Joseph Harris (1773 – 10 August 1825) was a Welsh Baptist minister, author, and journal editor. A Welsh language poet, he took the Biblical name of Gomer as his bardic name. On 1 January 1814 he launched the first Welsh-language weekly Seren Gomer ("Star of Gomer") in Swansea.
Gomer was born on a farm in Wolf's Castle, Pembrokeshire, where a plaque was unveiled in his memory, making the 200th anniversary of the launch of Seren Gomer. Gomer himself became a preacher during the religious revival of 1795. He married Martha Symons, and took on Back Street chapel. One of his best-known works, Cofiant Ieuan Ddu, was a biography of his son, John Ryland Harris, who worked as a typesetter for his father's printing press and died at the age of twenty.

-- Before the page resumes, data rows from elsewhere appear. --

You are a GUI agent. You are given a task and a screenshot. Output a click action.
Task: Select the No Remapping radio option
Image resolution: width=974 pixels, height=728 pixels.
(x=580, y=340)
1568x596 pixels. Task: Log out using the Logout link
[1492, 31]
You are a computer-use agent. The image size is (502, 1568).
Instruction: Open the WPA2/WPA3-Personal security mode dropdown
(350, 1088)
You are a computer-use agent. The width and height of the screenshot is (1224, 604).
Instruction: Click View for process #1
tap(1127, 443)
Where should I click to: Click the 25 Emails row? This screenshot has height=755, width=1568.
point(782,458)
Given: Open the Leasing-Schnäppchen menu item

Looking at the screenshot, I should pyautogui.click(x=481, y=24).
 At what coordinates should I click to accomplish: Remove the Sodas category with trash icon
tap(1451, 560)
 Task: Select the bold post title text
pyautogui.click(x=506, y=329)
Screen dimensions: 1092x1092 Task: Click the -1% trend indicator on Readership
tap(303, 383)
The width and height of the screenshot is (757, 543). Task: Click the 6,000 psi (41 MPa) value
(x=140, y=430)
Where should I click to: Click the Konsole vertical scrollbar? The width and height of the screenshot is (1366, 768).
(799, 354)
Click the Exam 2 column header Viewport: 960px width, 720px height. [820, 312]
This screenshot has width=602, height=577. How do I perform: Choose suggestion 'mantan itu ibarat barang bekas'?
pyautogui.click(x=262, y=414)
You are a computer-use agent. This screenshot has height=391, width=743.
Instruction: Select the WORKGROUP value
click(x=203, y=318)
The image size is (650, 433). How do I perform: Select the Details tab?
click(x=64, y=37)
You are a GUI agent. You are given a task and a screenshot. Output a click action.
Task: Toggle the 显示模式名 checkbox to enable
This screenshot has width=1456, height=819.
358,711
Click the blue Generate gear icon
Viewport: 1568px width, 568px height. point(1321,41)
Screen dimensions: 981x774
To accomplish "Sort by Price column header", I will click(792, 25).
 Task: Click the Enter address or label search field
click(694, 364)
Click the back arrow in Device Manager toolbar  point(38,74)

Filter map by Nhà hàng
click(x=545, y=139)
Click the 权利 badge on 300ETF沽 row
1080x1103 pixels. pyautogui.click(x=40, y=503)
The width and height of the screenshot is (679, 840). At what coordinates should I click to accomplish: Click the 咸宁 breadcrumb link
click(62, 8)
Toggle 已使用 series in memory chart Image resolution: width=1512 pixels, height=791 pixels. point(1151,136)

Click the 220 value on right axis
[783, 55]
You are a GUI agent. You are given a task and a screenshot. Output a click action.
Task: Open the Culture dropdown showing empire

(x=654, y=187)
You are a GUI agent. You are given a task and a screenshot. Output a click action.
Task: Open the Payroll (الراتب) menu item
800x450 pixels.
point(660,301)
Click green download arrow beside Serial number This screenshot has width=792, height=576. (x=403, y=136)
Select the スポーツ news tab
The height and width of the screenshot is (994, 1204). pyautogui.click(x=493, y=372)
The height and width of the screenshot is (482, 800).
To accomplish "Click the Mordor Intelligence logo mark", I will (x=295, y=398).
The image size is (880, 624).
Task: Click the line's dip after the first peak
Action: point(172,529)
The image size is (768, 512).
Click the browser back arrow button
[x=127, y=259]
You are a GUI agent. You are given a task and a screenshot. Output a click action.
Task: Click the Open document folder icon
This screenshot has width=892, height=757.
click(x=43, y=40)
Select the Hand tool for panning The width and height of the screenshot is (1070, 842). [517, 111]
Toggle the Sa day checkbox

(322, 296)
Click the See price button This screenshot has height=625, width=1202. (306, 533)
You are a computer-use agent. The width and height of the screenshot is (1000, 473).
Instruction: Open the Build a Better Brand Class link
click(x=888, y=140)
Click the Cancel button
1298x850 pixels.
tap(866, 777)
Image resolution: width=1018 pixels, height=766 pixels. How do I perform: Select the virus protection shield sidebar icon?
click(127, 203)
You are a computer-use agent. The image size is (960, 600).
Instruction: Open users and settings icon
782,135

The name of the Gomer Press was almost certainly chosen because of its founder J.D. Lewis' high regard for Joseph Harris.

==Works==
- Casgliad o Hymnau (1796)
- Yr Anghyffelyb Broffeswr (1802)
- Bwyall Grist yng Nghoed Anghrist (1804)
- Traethawd ar Briodol Dduwdod ein Harglwydd Iesu Grist (1816–17)
- Cofiant Ieuan Ddu

==See also==
- Rhyd-y-groes (hymn tune)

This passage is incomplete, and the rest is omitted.